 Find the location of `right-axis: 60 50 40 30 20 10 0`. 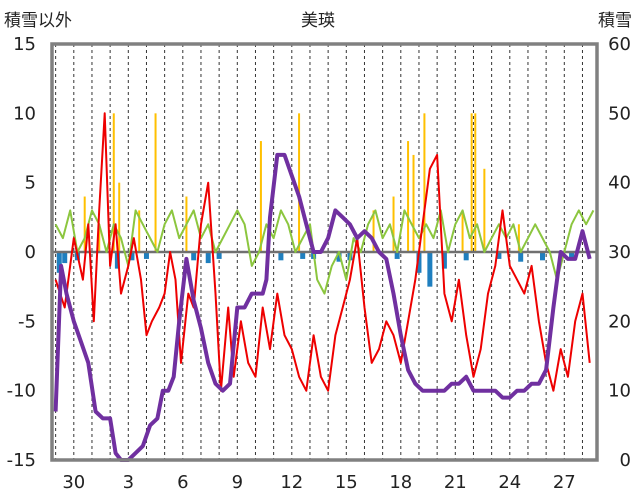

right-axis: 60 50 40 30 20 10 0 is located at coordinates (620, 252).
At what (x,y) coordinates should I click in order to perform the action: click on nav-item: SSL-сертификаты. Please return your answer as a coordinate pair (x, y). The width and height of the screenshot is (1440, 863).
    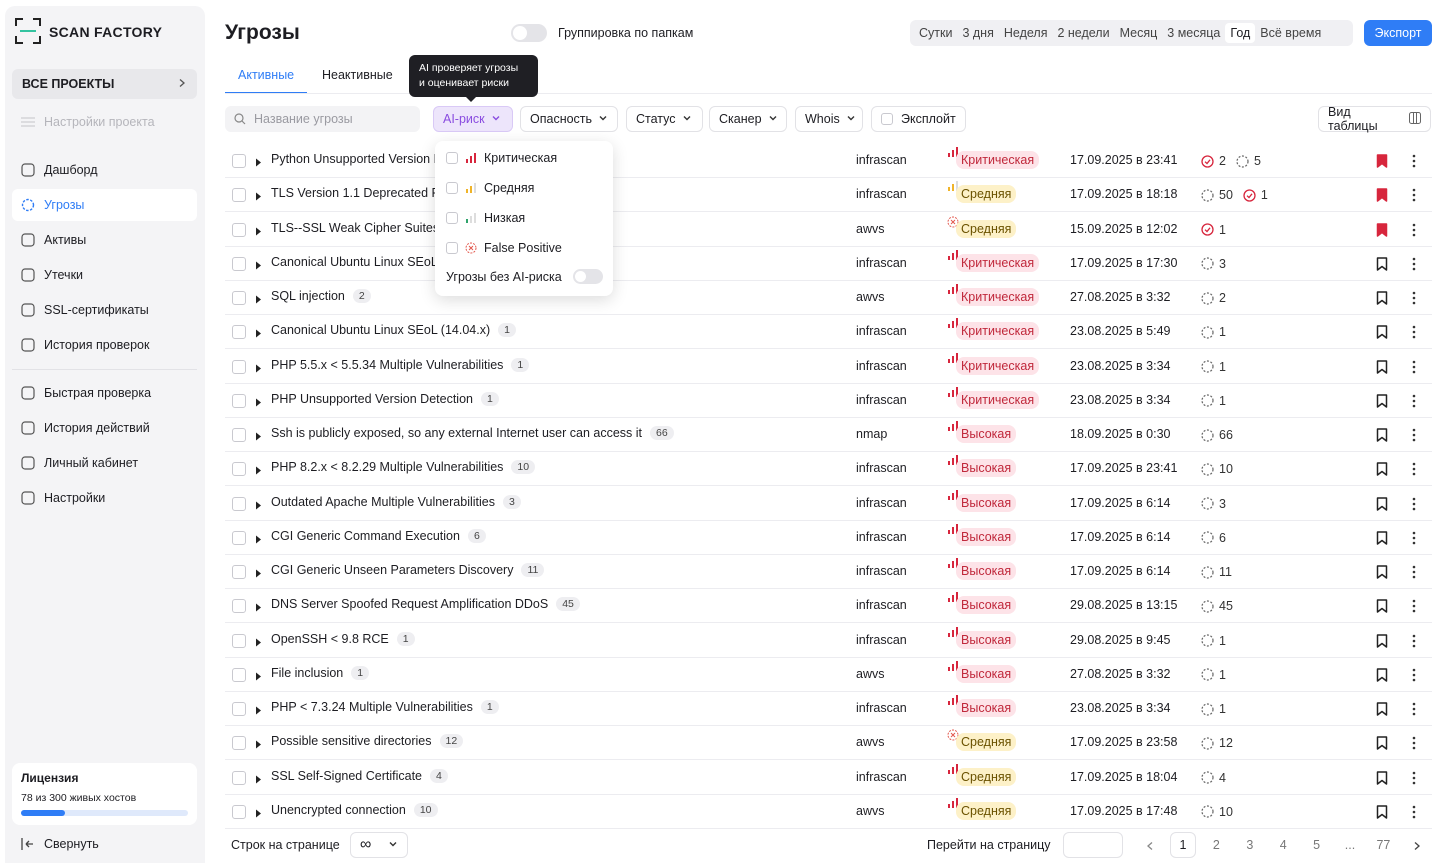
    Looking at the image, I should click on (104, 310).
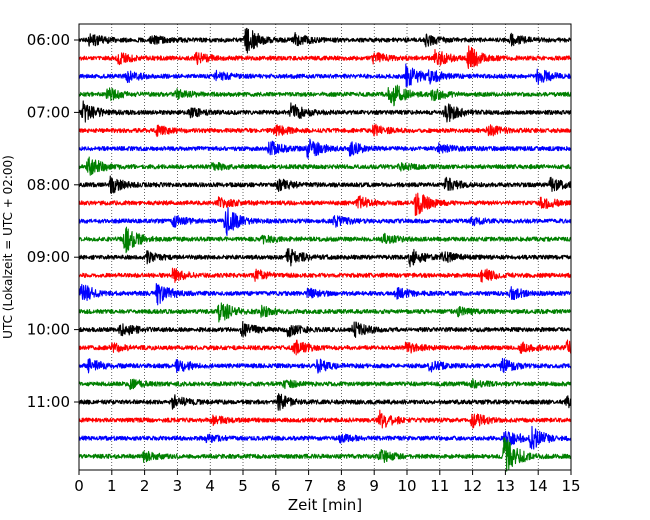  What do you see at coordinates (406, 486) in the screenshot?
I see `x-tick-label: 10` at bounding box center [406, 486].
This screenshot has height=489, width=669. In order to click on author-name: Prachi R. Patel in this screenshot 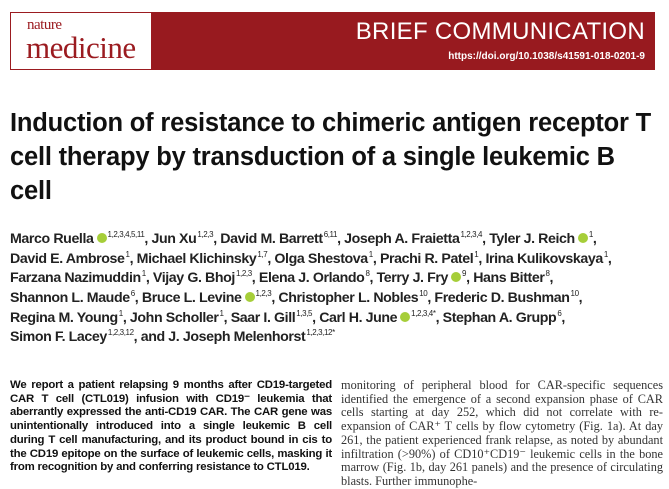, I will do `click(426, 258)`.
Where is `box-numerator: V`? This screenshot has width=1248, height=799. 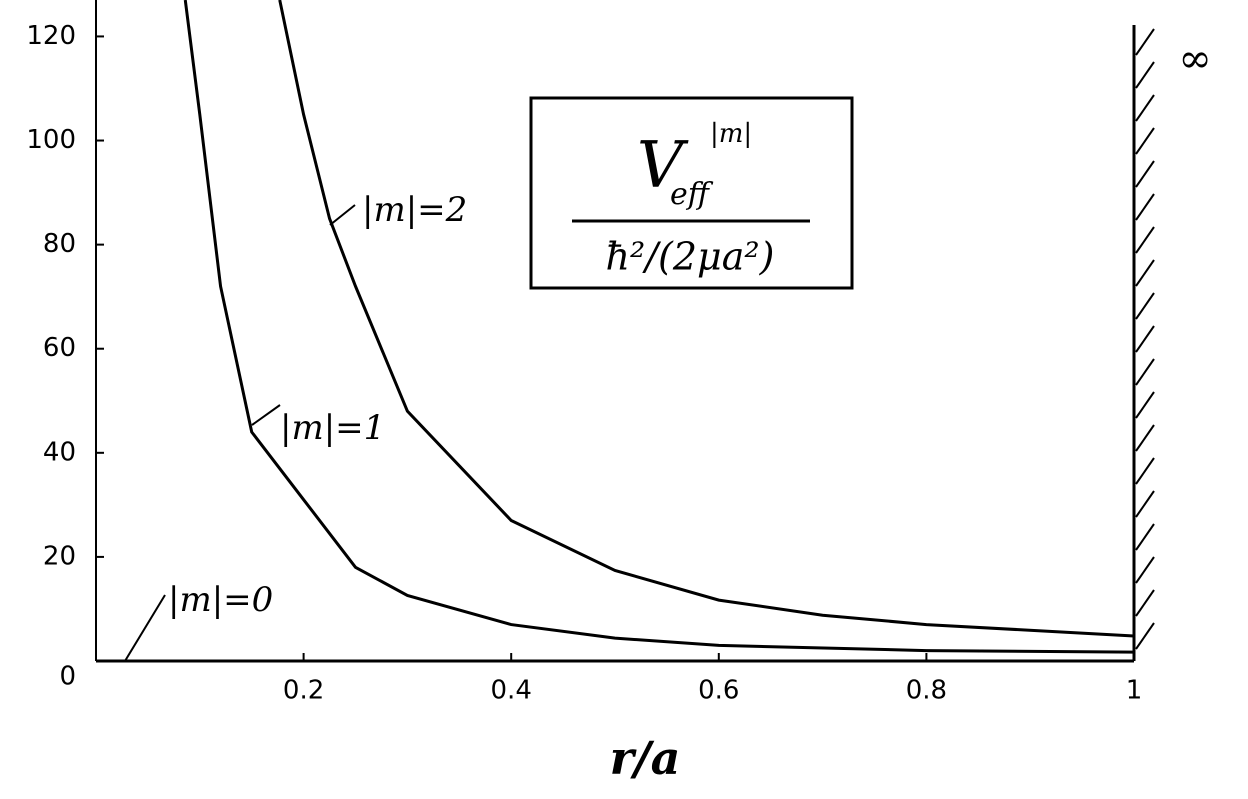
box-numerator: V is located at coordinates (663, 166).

---

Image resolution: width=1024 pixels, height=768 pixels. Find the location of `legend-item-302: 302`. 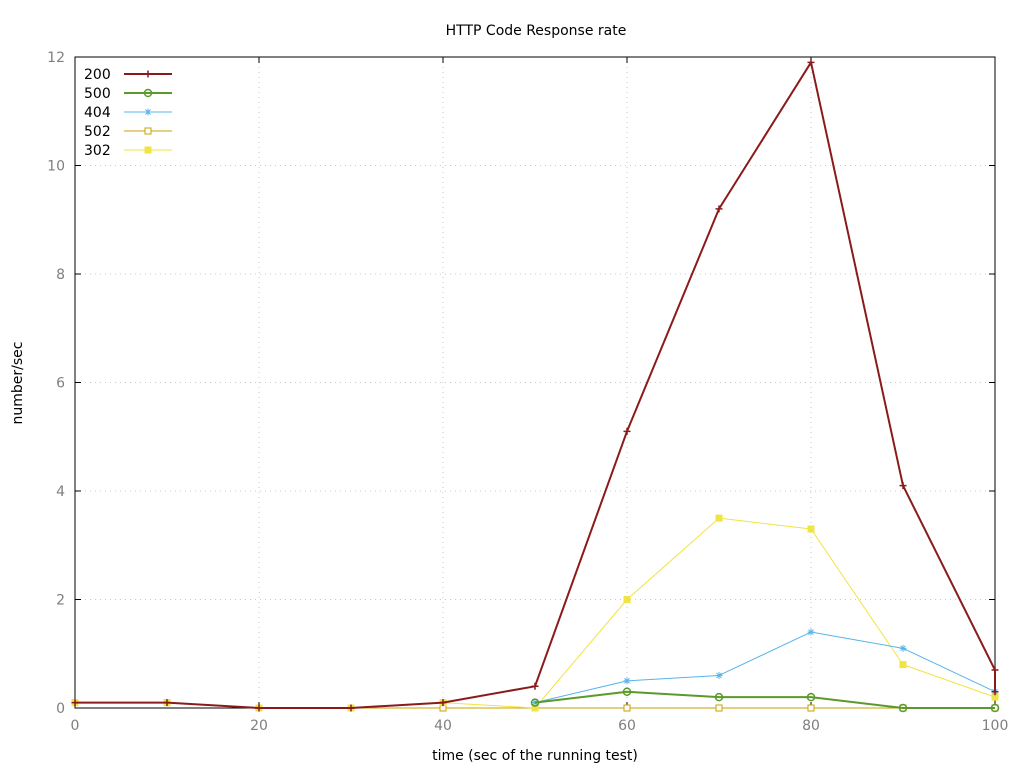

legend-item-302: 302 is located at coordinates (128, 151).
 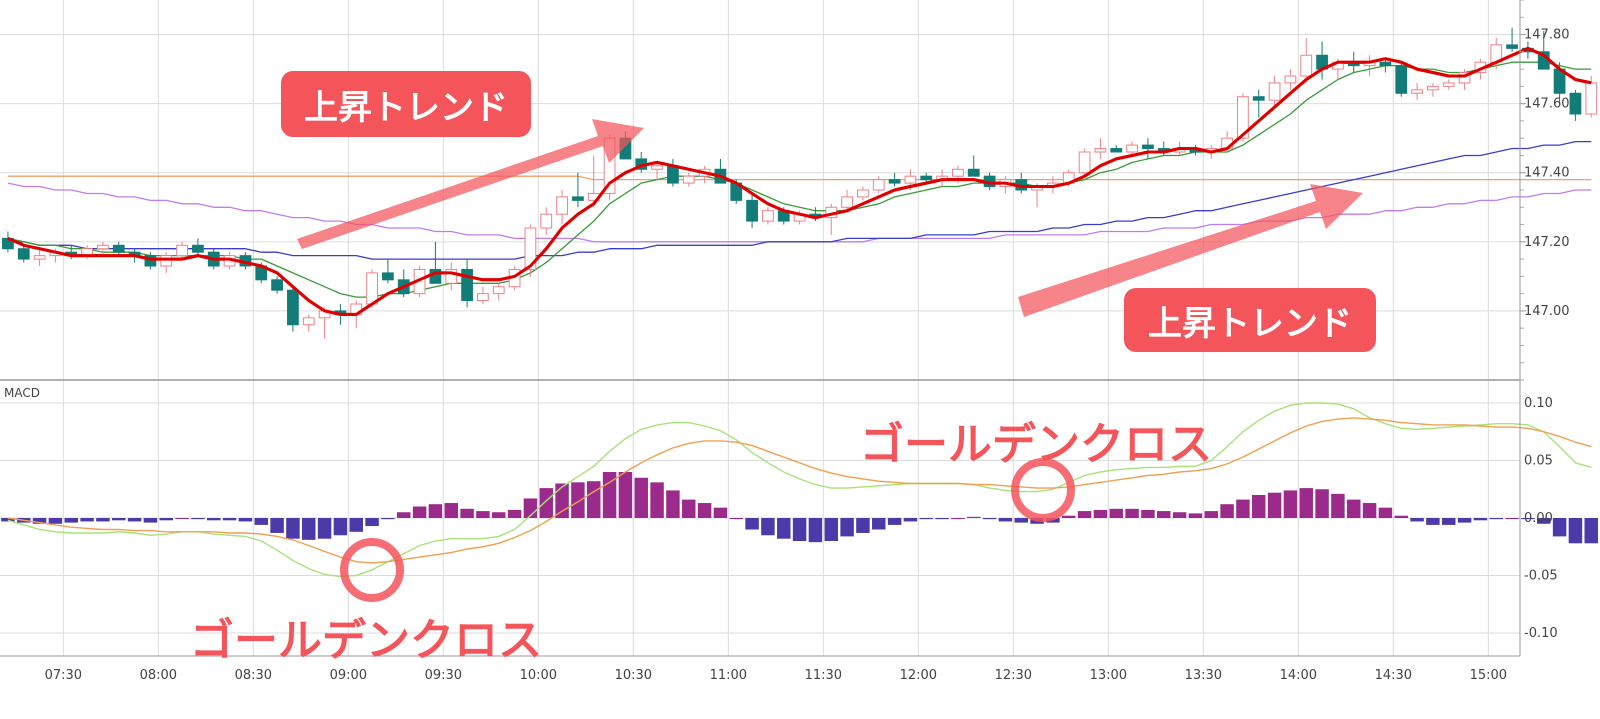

Work to be completed:
Please convert the listing from the line with "Image resolution: width=1024" to the line with "legend-item-302: 302 is" into a two-column CSV with the headers instruction and output. Each row holds one request and its answer, each in a single quoted field with line breaks replaced by spaces and with the pictures left out.

Written response:
instruction,output
"Image resolution: width=1024 pixels, height=768 pixels. Find the location of `legend-item-302: 302`.","legend-item-302: 302 is located at coordinates (128, 151)."